──────── The input
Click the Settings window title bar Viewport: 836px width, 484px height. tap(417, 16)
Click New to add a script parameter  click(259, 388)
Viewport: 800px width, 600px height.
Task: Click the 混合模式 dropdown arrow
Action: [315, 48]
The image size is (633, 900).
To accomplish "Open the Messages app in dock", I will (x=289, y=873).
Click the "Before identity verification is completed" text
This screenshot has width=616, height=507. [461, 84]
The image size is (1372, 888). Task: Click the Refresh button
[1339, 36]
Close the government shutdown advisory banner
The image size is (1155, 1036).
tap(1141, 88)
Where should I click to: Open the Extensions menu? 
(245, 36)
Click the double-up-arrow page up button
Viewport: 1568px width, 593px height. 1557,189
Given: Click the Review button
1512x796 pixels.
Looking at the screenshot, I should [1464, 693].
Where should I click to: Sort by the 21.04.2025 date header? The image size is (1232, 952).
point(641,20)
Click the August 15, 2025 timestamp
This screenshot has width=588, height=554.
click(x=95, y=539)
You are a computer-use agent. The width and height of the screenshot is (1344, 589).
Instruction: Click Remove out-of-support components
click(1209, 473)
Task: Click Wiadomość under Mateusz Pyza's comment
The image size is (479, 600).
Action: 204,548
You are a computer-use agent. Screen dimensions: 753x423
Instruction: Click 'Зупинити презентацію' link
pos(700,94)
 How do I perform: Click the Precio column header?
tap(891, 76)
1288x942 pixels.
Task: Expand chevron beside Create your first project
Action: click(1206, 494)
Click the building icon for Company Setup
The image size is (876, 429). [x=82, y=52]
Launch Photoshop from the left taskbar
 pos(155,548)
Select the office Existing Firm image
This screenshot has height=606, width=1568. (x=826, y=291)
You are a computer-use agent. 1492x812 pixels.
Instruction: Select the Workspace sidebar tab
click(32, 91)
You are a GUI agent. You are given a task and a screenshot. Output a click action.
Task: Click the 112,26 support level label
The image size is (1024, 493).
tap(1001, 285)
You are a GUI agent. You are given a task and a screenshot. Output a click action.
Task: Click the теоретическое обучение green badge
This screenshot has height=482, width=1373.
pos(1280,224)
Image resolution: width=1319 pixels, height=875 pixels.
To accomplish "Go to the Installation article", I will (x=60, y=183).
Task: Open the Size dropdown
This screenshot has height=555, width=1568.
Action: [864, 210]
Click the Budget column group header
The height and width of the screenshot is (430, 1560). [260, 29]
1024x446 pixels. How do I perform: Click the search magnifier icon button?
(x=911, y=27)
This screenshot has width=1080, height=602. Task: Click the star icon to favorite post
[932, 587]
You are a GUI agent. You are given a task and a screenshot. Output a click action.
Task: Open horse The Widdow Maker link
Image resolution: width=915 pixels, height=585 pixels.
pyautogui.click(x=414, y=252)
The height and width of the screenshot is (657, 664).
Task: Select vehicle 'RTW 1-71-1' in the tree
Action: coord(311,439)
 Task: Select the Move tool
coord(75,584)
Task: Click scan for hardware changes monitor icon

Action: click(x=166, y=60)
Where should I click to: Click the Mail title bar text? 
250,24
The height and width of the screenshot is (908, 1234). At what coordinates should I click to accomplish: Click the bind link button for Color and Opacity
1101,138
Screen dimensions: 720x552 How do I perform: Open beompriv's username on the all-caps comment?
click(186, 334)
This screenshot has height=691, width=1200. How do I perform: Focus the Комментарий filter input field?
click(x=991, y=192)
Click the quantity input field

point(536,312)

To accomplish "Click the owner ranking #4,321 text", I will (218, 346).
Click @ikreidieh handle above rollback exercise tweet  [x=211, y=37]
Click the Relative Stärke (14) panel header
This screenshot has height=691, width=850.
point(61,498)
────────────────
Task to complete: Print every record above exactly as written.

Task answer:
Click the Settings window title bar Viewport: 836px width, 484px height. tap(417, 16)
Click New to add a script parameter  click(259, 388)
Viewport: 800px width, 600px height.
Task: Click the 混合模式 dropdown arrow
Action: [315, 48]
The image size is (633, 900).
To accomplish "Open the Messages app in dock", I will (x=289, y=873).
Click the "Before identity verification is completed" text
This screenshot has width=616, height=507. [461, 84]
The image size is (1372, 888). Task: Click the Refresh button
[1339, 36]
Close the government shutdown advisory banner
The image size is (1155, 1036).
tap(1141, 88)
Where should I click to: Open the Extensions menu? 
(245, 36)
Click the double-up-arrow page up button
Viewport: 1568px width, 593px height. 1557,189
Given: Click the Review button
1512x796 pixels.
Looking at the screenshot, I should [1464, 693].
Where should I click to: Sort by the 21.04.2025 date header? The image size is (1232, 952).
point(641,20)
Click the August 15, 2025 timestamp
This screenshot has width=588, height=554.
click(x=95, y=539)
You are a computer-use agent. The width and height of the screenshot is (1344, 589).
Instruction: Click Remove out-of-support components
click(1209, 473)
Task: Click Wiadomość under Mateusz Pyza's comment
The image size is (479, 600).
Action: 204,548
You are a computer-use agent. Screen dimensions: 753x423
Instruction: Click 'Зупинити презентацію' link
pos(700,94)
 How do I perform: Click the Precio column header?
tap(891, 76)
1288x942 pixels.
Task: Expand chevron beside Create your first project
Action: click(1206, 494)
Click the building icon for Company Setup
The image size is (876, 429). [x=82, y=52]
Launch Photoshop from the left taskbar
 pos(155,548)
Select the office Existing Firm image
This screenshot has height=606, width=1568. (x=826, y=291)
You are a computer-use agent. 1492x812 pixels.
Instruction: Select the Workspace sidebar tab
click(32, 91)
You are a GUI agent. You are given a task and a screenshot. Output a click action.
Task: Click the 112,26 support level label
The image size is (1024, 493).
tap(1001, 285)
You are a GUI agent. You are given a task and a screenshot. Output a click action.
Task: Click the теоретическое обучение green badge
This screenshot has height=482, width=1373.
pos(1280,224)
Image resolution: width=1319 pixels, height=875 pixels.
To accomplish "Go to the Installation article", I will (x=60, y=183).
Task: Open the Size dropdown
This screenshot has height=555, width=1568.
Action: [864, 210]
Click the Budget column group header
The height and width of the screenshot is (430, 1560). [260, 29]
1024x446 pixels. How do I perform: Click the search magnifier icon button?
(x=911, y=27)
This screenshot has width=1080, height=602. Task: Click the star icon to favorite post
[932, 587]
You are a GUI agent. You are given a task and a screenshot. Output a click action.
Task: Open horse The Widdow Maker link
Image resolution: width=915 pixels, height=585 pixels.
pyautogui.click(x=414, y=252)
The height and width of the screenshot is (657, 664).
Task: Select vehicle 'RTW 1-71-1' in the tree
Action: coord(311,439)
 Task: Select the Move tool
coord(75,584)
Task: Click scan for hardware changes monitor icon

Action: click(x=166, y=60)
Where should I click to: Click the Mail title bar text? 
250,24
The height and width of the screenshot is (908, 1234). At what coordinates should I click to accomplish: Click the bind link button for Color and Opacity
1101,138
Screen dimensions: 720x552 How do I perform: Open beompriv's username on the all-caps comment?
click(186, 334)
This screenshot has height=691, width=1200. How do I perform: Focus the Комментарий filter input field?
click(x=991, y=192)
Click the quantity input field

point(536,312)

To accomplish "Click the owner ranking #4,321 text", I will (218, 346).
Click @ikreidieh handle above rollback exercise tweet  [x=211, y=37]
Click the Relative Stärke (14) panel header
This screenshot has height=691, width=850.
point(61,498)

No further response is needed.